Assigned task: Show each line of the data below that has the string "заказов" in it.

Material to process:
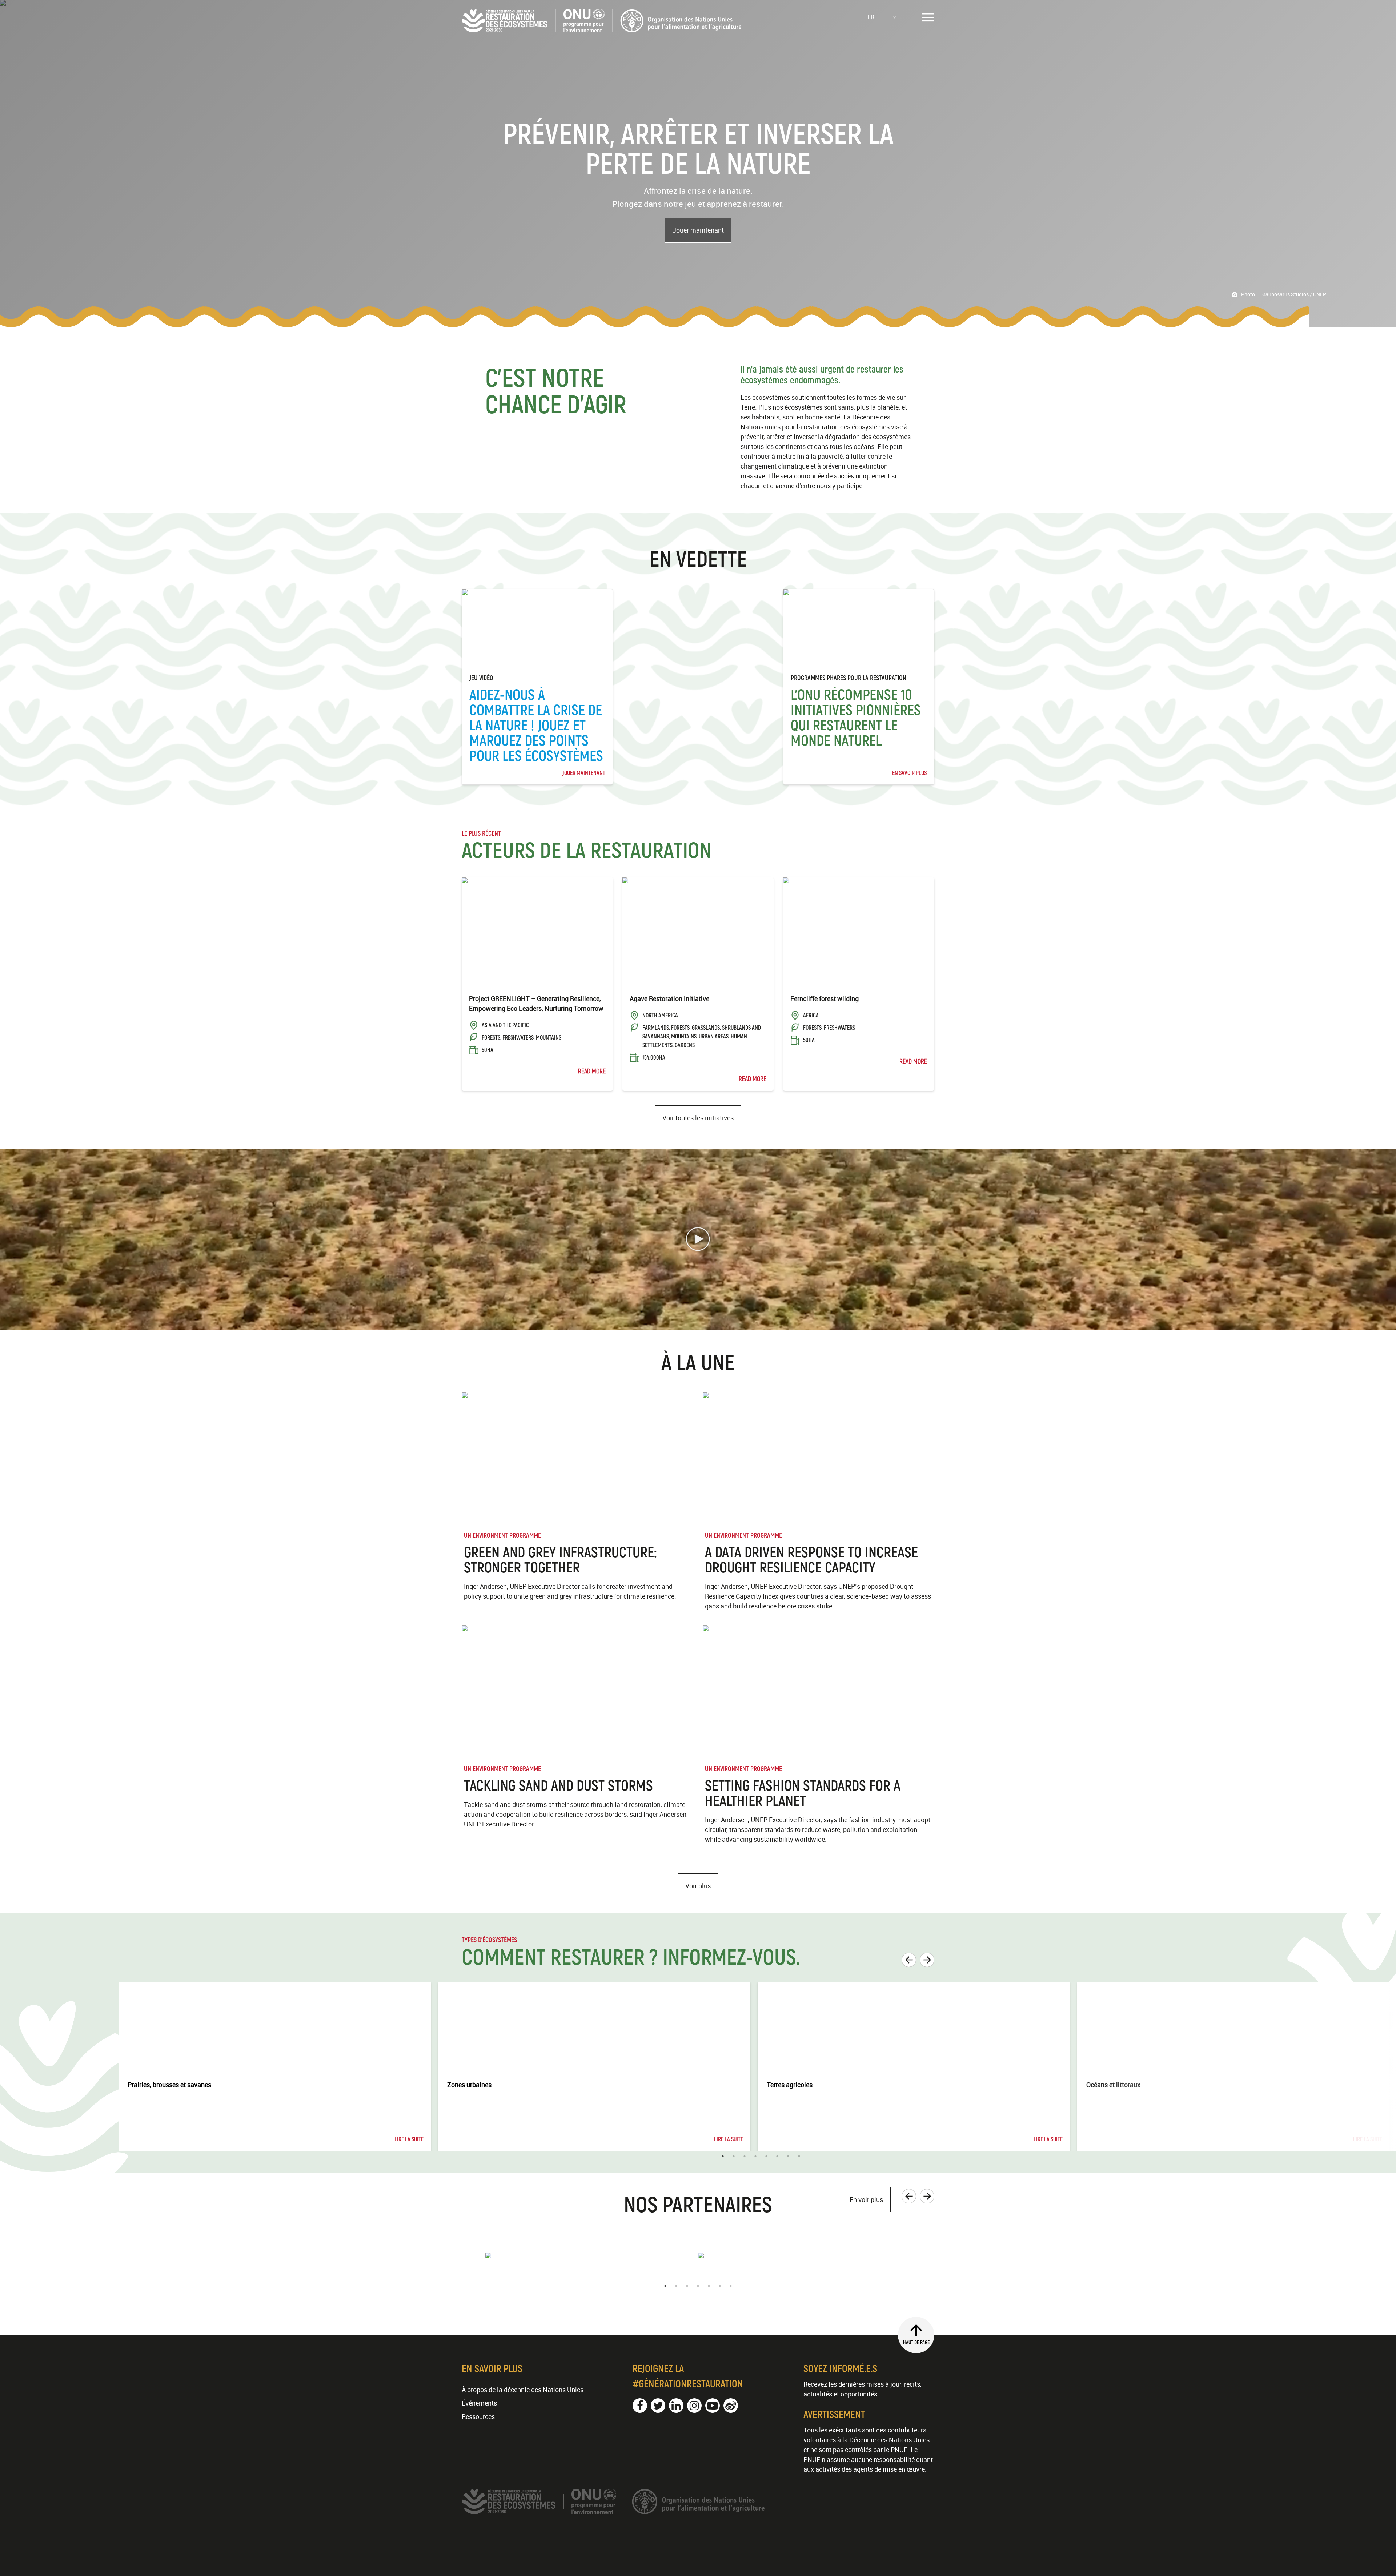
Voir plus (698, 1885)
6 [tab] (777, 2156)
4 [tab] (755, 2156)
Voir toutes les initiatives (698, 1117)
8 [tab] (799, 2156)
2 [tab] (733, 2156)
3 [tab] (744, 2156)
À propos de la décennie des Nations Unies (522, 2389)
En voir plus (866, 2199)
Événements (479, 2403)
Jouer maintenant (698, 230)
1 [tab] (722, 2156)
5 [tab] (766, 2156)
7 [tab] (788, 2156)
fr (870, 17)
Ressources (478, 2416)
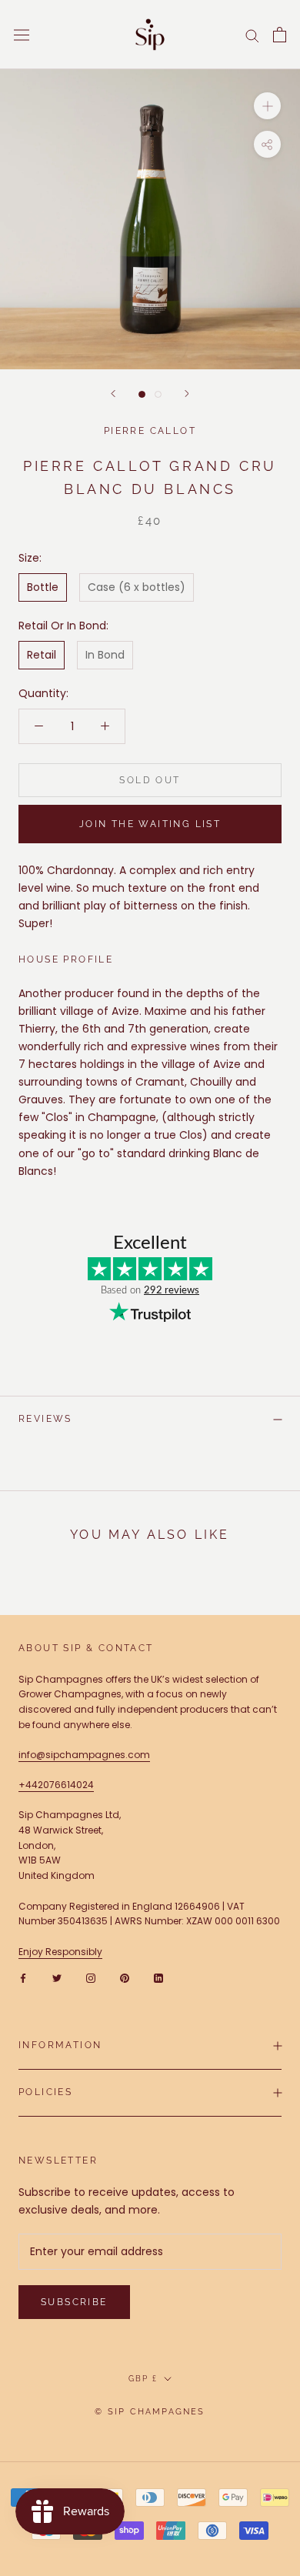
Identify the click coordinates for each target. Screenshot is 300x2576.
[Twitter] (57, 1977)
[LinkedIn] (158, 1977)
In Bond (105, 654)
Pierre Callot (150, 430)
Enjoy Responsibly (60, 1951)
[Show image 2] (158, 394)
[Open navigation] (21, 34)
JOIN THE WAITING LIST (150, 824)
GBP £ (143, 2378)
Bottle (42, 587)
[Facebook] (23, 1977)
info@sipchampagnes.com (84, 1754)
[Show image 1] (141, 394)
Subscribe (74, 2302)
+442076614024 (56, 1784)
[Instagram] (90, 1977)
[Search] (252, 35)
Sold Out (149, 780)
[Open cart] (279, 34)
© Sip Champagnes (150, 2412)
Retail (41, 654)
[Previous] (113, 393)
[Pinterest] (124, 1977)
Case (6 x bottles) (136, 587)
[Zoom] (267, 105)
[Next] (187, 393)
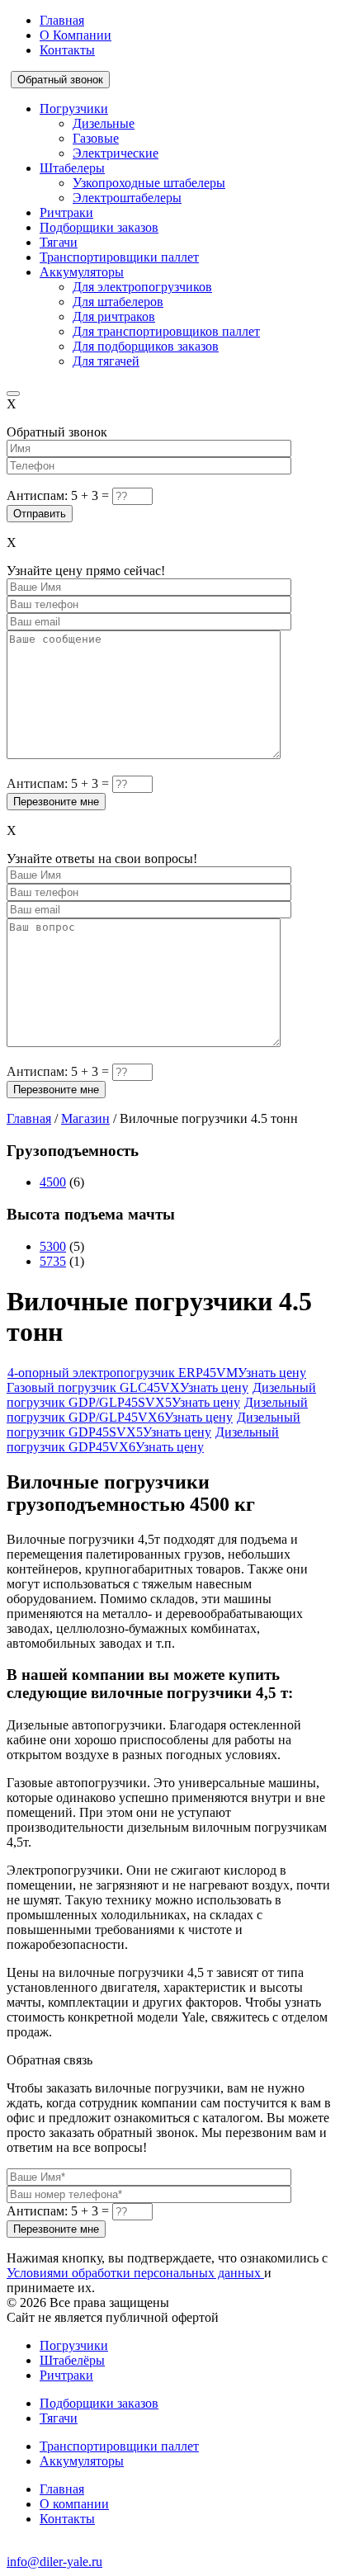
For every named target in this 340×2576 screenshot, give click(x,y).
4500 (53, 1182)
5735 (53, 1261)
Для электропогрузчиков (142, 287)
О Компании (75, 35)
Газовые (96, 138)
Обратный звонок (60, 79)
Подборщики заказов (99, 227)
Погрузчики (74, 108)
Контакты (67, 50)
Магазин (85, 1118)
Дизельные (104, 123)
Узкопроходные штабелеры (149, 183)
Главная (62, 20)
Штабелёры (72, 2360)
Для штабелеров (118, 302)
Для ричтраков (114, 316)
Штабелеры (72, 168)
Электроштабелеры (127, 198)
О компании (74, 2504)
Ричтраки (66, 212)
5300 (53, 1246)
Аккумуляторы (82, 272)
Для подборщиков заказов (146, 346)
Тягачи (59, 242)
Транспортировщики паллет (119, 257)
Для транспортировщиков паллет (166, 331)
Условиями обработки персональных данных (135, 2273)
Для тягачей (106, 361)
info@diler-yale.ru (54, 2562)
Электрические (115, 153)
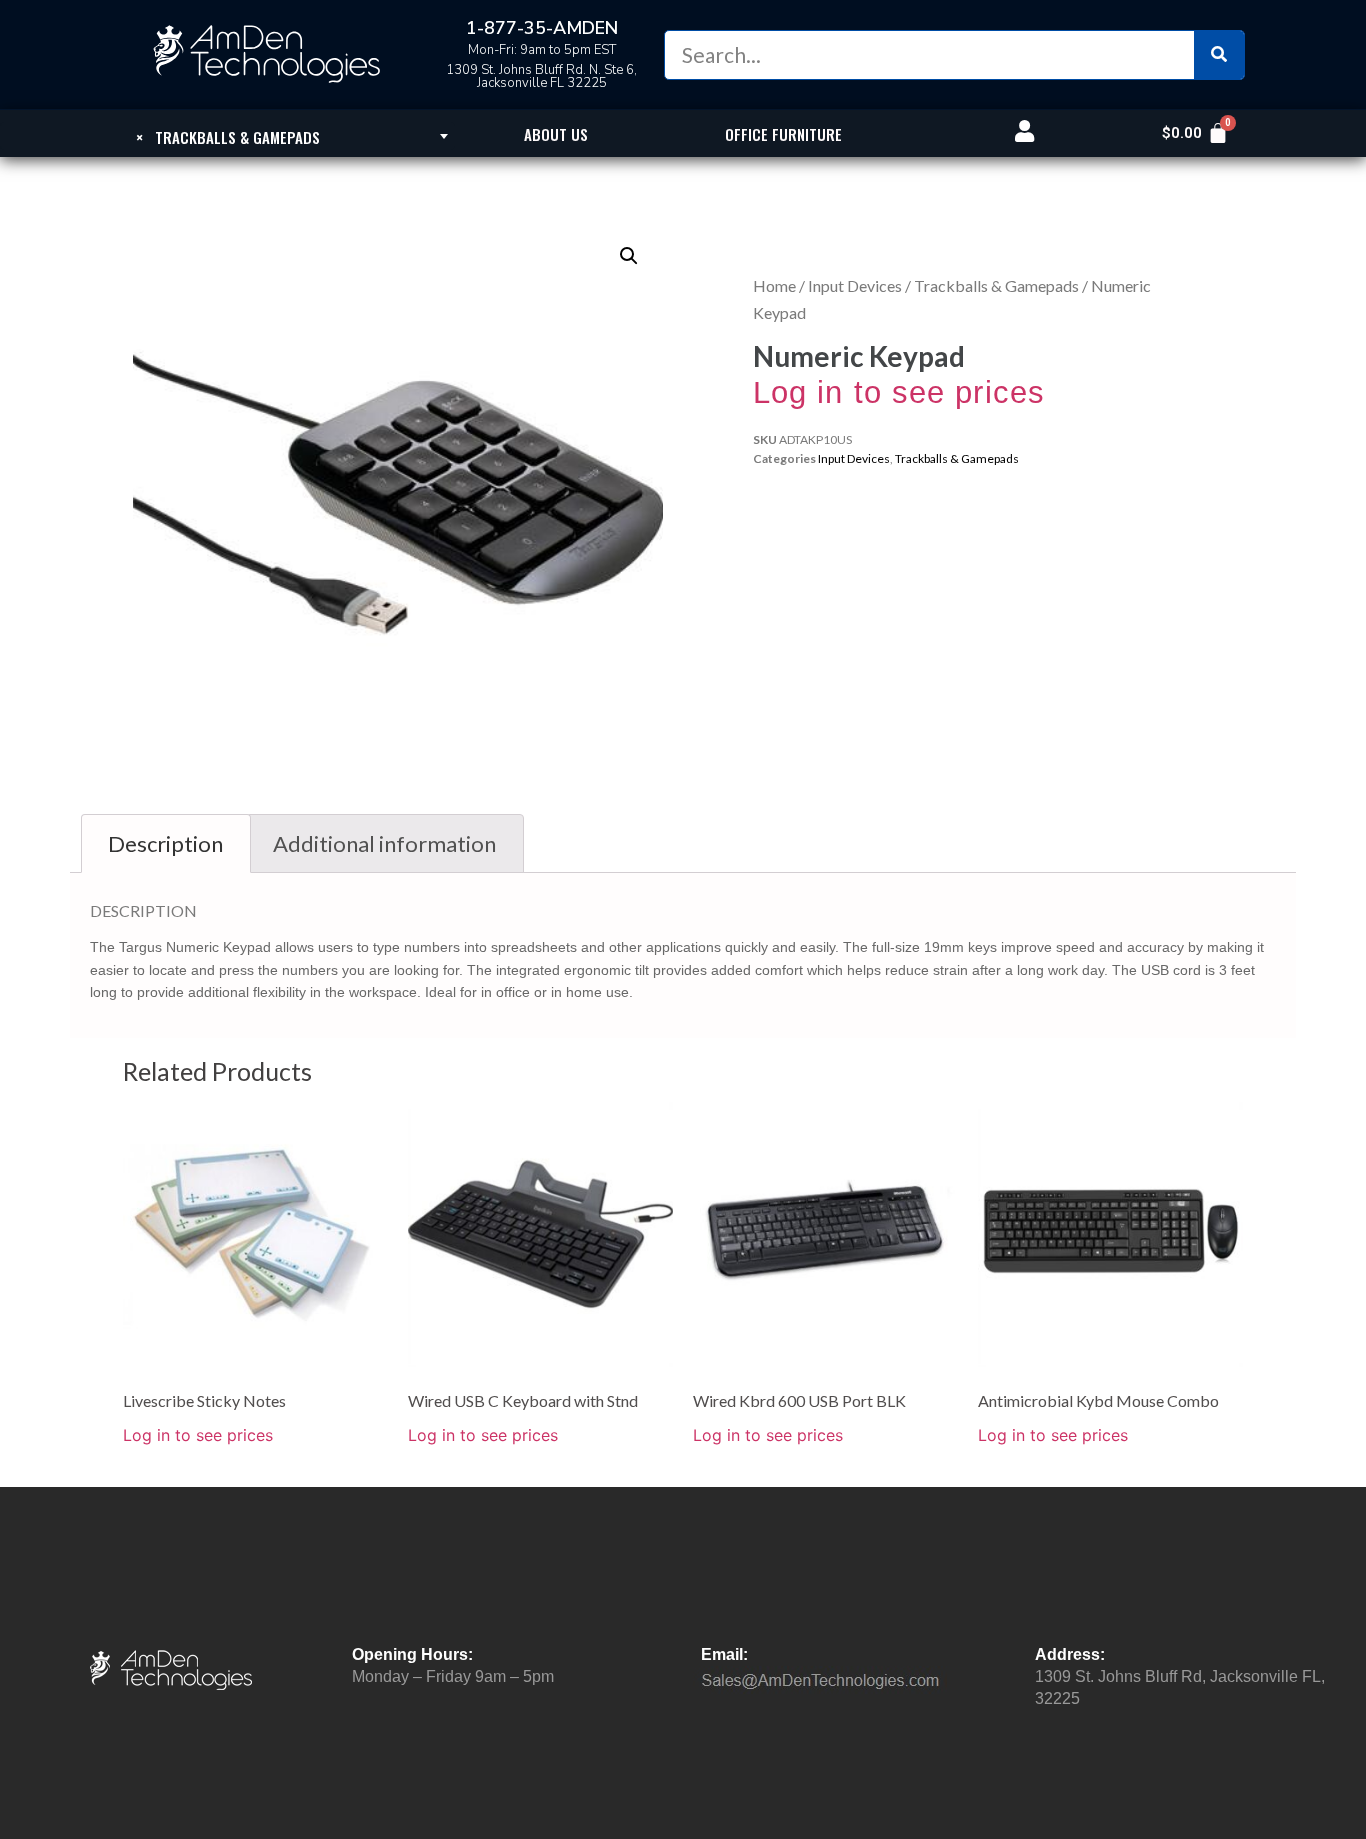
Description (165, 843)
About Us (556, 134)
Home (774, 285)
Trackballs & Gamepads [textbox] (228, 137)
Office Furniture (783, 134)
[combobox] (227, 136)
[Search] (1219, 55)
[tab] (166, 843)
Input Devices (855, 285)
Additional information (384, 843)
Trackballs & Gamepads (996, 285)
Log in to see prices (899, 392)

Exercise result:
Подборщики заказов (99, 227)
Для подборщиков заказов (146, 346)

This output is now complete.